## Testo fornito
#####
Articoli | 01 May 2005 | Autore: Tommaso Caravani

Iniezione, turbo e gas: i protagonisti del mercato dell’alimentazione

Ecologia, prestazioni e risparmio: sono questi gli spunti da cui la ricerca muove nell’ottimizzazione dei sistemi di iniezione. Vediamo cosa è cambiato, cosa cambierà e come prepararsi a un mercato in forte fibrillazione.

Isistemi di alimentazione del motore, insieme a quelli di sovralimentazione hanno subito, negli ultimi anni, alcune tra le più importanti evoluzioni tecnologiche. Motori più performanti ma anche più ecologici, hanno pesato sul mondo della distribuzione e dell’autoriparazione, costretta a specializzarsi e aggiornarsi continuamente. Analizziamo allora quali sono le principali novità del settore, comprese quelle date dal carburante alternativo che maggiormente è diffuso in Italia: il gas.
#####
## Voci estratte
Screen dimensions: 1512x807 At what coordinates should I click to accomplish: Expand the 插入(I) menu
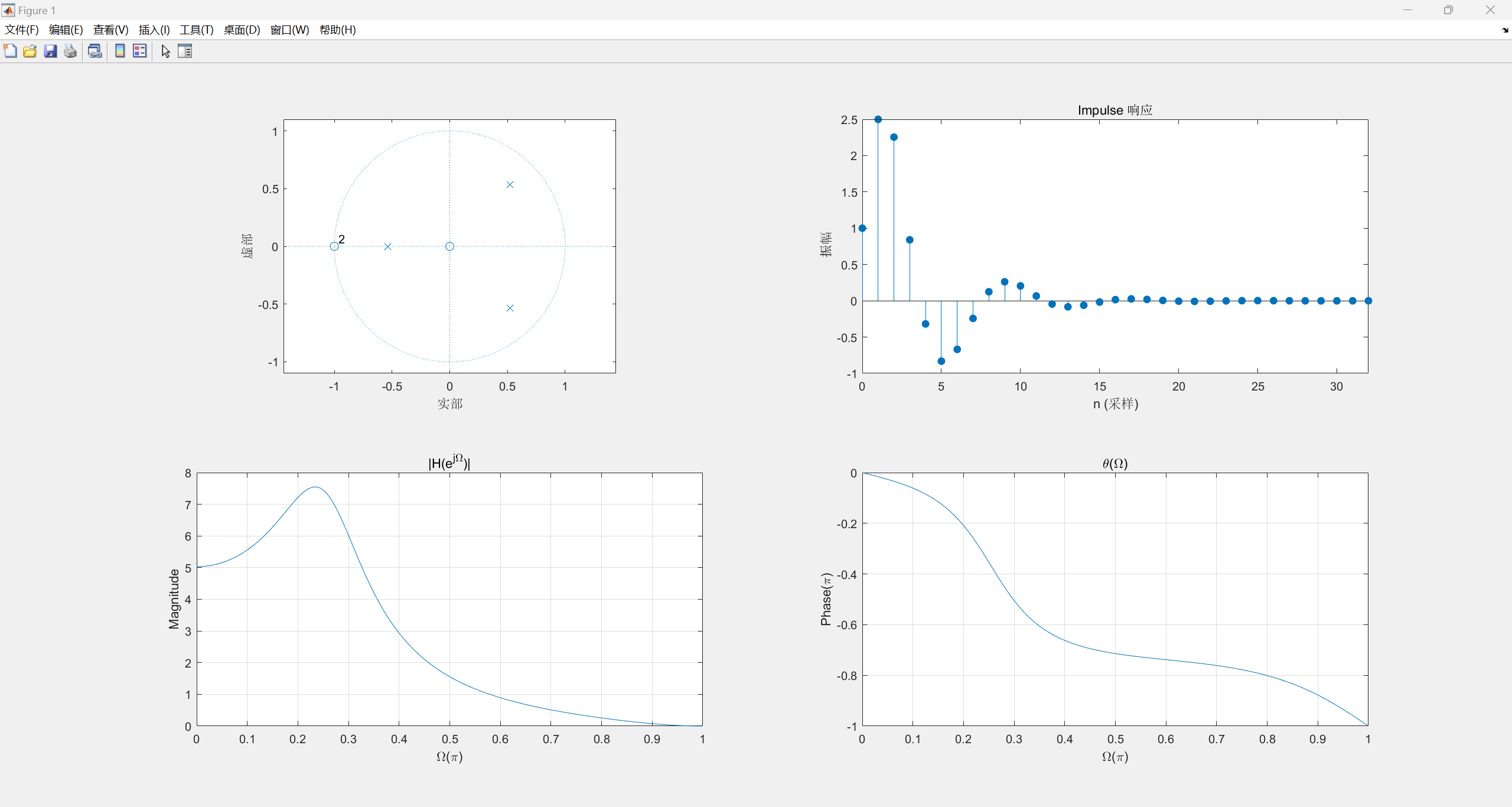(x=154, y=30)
#####
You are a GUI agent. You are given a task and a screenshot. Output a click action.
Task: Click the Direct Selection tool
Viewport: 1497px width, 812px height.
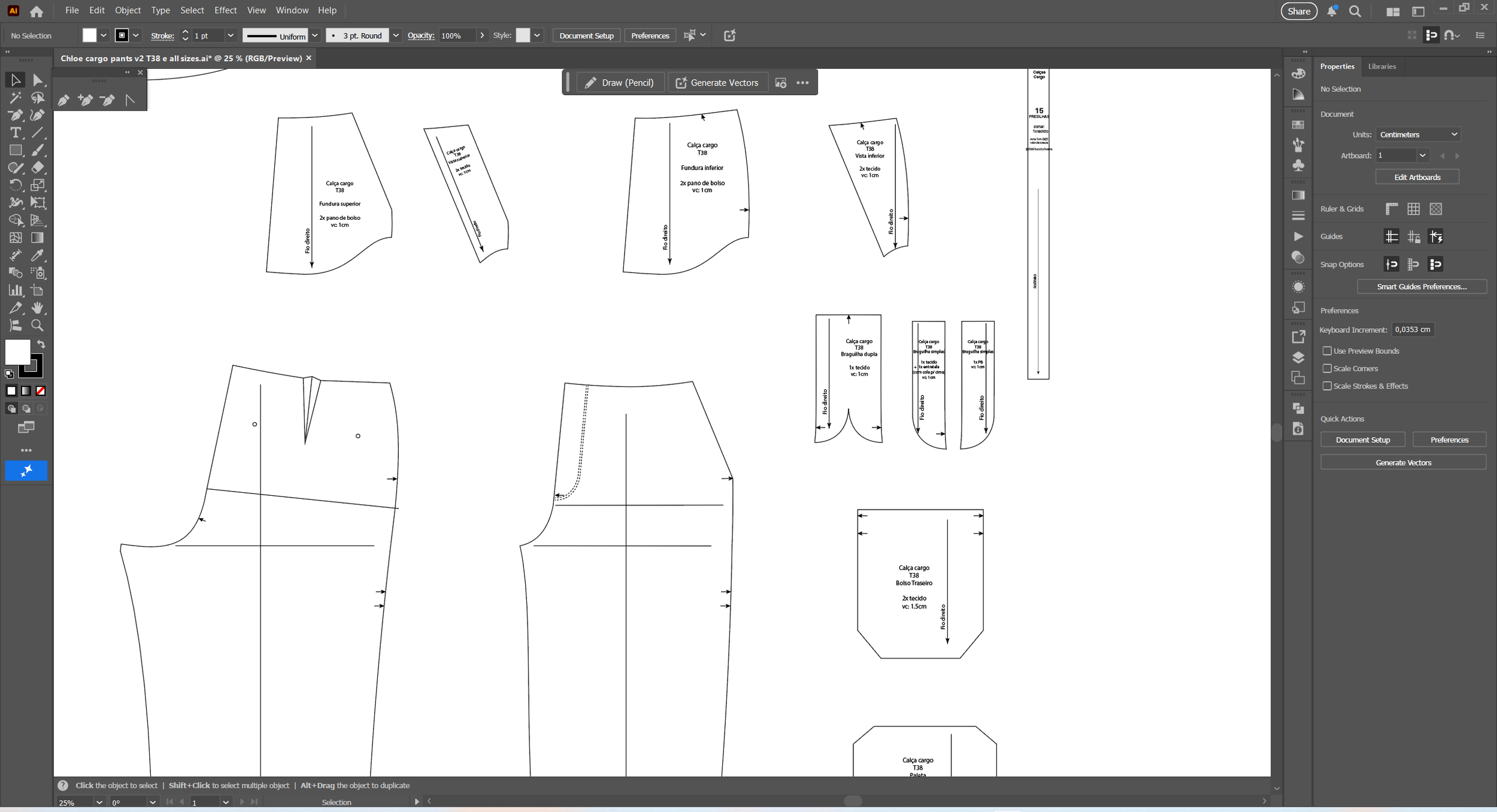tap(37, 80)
#####
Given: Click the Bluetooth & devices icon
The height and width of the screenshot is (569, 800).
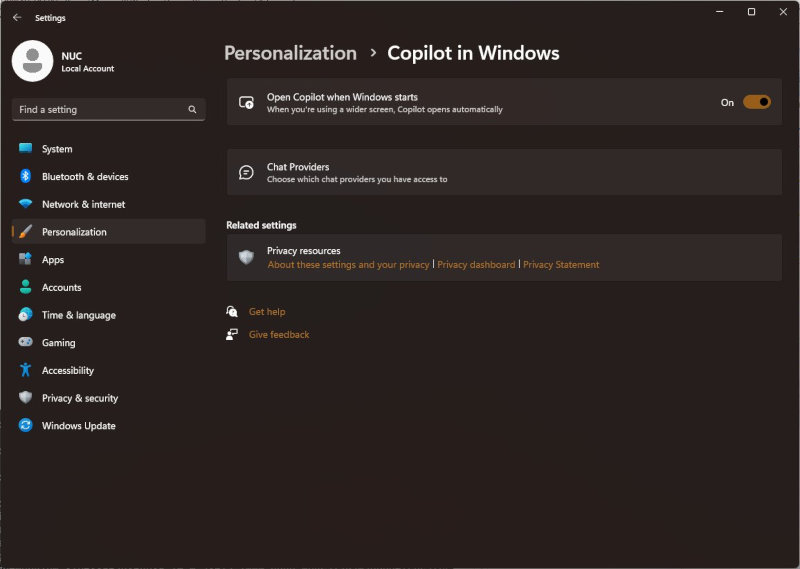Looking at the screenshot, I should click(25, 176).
#####
## Cosa si chiede
**1.** Secondo il testo fornito sui sistemi di alimentazione del motore, quale carburante alternativo è il più diffuso in Italia?
**2.** Prosegui l'articolo sui sistemi di alimentazione del motore dopo l'ultima frase del testo fornito.
Le voci provengono da una fonte diversa da quella del testo.

## Risposte scritte
**1.** Il gas.

**2.**
Iniezione: il Common rail si candida a sistema universale
Partiamo dall’iniezione. Se nei motori a benzina si è forse raggiunta la soglia di migliorabilità, così non è nel settore del Diesel, sempre più protagonista del mercato. Pressioni sempre più elevate, nuovi meccanismi e un mercato in fermento: vediamo cosa sta cambiando e quali sono le prospettive di mercato.

Le novità del settore
Con attuatore piezoelettrico o con solenoide, poco importa il meccanismo che lo attiva, il sistema Common rail continua la sua ascesa come candidato unico a futuro sistema di alimentazione Diesel.
Il mercato del Diesel si sta espandendo, oggi oltre la metà delle autovetture vendute sono alimentate a gasolio e la ricerca sta movendo enormi passi nel miglioramento dei propulsori che utilizzano questo combustibile.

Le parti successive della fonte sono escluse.